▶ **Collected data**
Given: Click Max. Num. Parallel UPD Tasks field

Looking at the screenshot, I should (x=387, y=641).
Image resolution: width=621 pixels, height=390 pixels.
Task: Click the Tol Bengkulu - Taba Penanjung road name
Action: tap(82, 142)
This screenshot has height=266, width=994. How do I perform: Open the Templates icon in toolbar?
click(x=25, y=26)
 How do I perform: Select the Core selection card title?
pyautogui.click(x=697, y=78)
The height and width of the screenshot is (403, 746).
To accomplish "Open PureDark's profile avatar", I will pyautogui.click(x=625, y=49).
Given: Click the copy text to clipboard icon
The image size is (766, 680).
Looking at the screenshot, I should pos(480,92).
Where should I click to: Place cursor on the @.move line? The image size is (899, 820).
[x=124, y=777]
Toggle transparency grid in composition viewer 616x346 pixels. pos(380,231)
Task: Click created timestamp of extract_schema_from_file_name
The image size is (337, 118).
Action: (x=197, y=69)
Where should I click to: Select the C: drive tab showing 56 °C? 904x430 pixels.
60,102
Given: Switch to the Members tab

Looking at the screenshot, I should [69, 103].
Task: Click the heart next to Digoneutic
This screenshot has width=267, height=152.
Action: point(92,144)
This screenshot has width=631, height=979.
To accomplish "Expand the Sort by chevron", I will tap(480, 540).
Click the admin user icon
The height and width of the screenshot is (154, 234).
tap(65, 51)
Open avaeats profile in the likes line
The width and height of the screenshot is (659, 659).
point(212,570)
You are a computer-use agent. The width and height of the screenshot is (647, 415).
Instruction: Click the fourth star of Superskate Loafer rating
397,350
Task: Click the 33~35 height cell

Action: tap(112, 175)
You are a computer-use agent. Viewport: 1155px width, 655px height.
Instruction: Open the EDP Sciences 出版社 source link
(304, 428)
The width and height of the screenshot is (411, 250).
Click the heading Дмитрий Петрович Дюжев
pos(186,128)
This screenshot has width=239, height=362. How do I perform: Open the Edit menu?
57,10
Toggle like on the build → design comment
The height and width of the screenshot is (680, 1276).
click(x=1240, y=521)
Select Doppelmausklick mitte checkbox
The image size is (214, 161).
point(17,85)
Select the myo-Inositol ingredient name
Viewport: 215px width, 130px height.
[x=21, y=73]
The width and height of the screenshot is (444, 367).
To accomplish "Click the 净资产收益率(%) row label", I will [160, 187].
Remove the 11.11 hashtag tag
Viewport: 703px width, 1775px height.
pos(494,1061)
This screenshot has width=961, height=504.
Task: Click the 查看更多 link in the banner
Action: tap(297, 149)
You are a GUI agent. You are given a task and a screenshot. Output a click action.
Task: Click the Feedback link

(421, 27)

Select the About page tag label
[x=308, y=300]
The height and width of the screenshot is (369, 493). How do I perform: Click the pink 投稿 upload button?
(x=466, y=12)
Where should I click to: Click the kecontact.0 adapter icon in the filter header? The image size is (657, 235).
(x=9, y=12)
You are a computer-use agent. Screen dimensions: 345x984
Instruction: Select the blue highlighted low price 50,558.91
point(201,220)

▶ **Exercise details**
Set out the records again, exactly as they appear above.

▶ **Task solution**
Given: Click Max. Num. Parallel UPD Tasks field

Looking at the screenshot, I should (x=387, y=641).
Image resolution: width=621 pixels, height=390 pixels.
Task: Click the Tol Bengkulu - Taba Penanjung road name
Action: tap(82, 142)
This screenshot has height=266, width=994. How do I perform: Open the Templates icon in toolbar?
click(x=25, y=26)
 How do I perform: Select the Core selection card title?
pyautogui.click(x=697, y=78)
The height and width of the screenshot is (403, 746).
To accomplish "Open PureDark's profile avatar", I will pyautogui.click(x=625, y=49).
Given: Click the copy text to clipboard icon
The image size is (766, 680).
Looking at the screenshot, I should pos(480,92).
Where should I click to: Place cursor on the @.move line? The image size is (899, 820).
[x=124, y=777]
Toggle transparency grid in composition viewer 616x346 pixels. pos(380,231)
Task: Click created timestamp of extract_schema_from_file_name
The image size is (337, 118).
Action: (x=197, y=69)
Where should I click to: Select the C: drive tab showing 56 °C? 904x430 pixels.
60,102
Given: Switch to the Members tab

Looking at the screenshot, I should [69, 103].
Task: Click the heart next to Digoneutic
This screenshot has width=267, height=152.
Action: point(92,144)
This screenshot has width=631, height=979.
To accomplish "Expand the Sort by chevron", I will tap(480, 540).
Click the admin user icon
The height and width of the screenshot is (154, 234).
tap(65, 51)
Open avaeats profile in the likes line
The width and height of the screenshot is (659, 659).
point(212,570)
You are a computer-use agent. The width and height of the screenshot is (647, 415).
Instruction: Click the fourth star of Superskate Loafer rating
397,350
Task: Click the 33~35 height cell

Action: tap(112, 175)
You are a computer-use agent. Viewport: 1155px width, 655px height.
Instruction: Open the EDP Sciences 出版社 source link
(304, 428)
The width and height of the screenshot is (411, 250).
Click the heading Дмитрий Петрович Дюжев
pos(186,128)
This screenshot has width=239, height=362. How do I perform: Open the Edit menu?
57,10
Toggle like on the build → design comment
The height and width of the screenshot is (680, 1276).
click(x=1240, y=521)
Select Doppelmausklick mitte checkbox
The image size is (214, 161).
point(17,85)
Select the myo-Inositol ingredient name
Viewport: 215px width, 130px height.
[x=21, y=73]
The width and height of the screenshot is (444, 367).
To accomplish "Click the 净资产收益率(%) row label", I will [160, 187].
Remove the 11.11 hashtag tag
Viewport: 703px width, 1775px height.
pos(494,1061)
This screenshot has width=961, height=504.
Task: Click the 查看更多 link in the banner
Action: tap(297, 149)
You are a GUI agent. You are given a task and a screenshot. Output a click action.
Task: Click the Feedback link

(421, 27)

Select the About page tag label
[x=308, y=300]
The height and width of the screenshot is (369, 493). How do I perform: Click the pink 投稿 upload button?
(x=466, y=12)
Where should I click to: Click the kecontact.0 adapter icon in the filter header? The image size is (657, 235).
(x=9, y=12)
You are a computer-use agent. Screen dimensions: 345x984
Instruction: Select the blue highlighted low price 50,558.91
point(201,220)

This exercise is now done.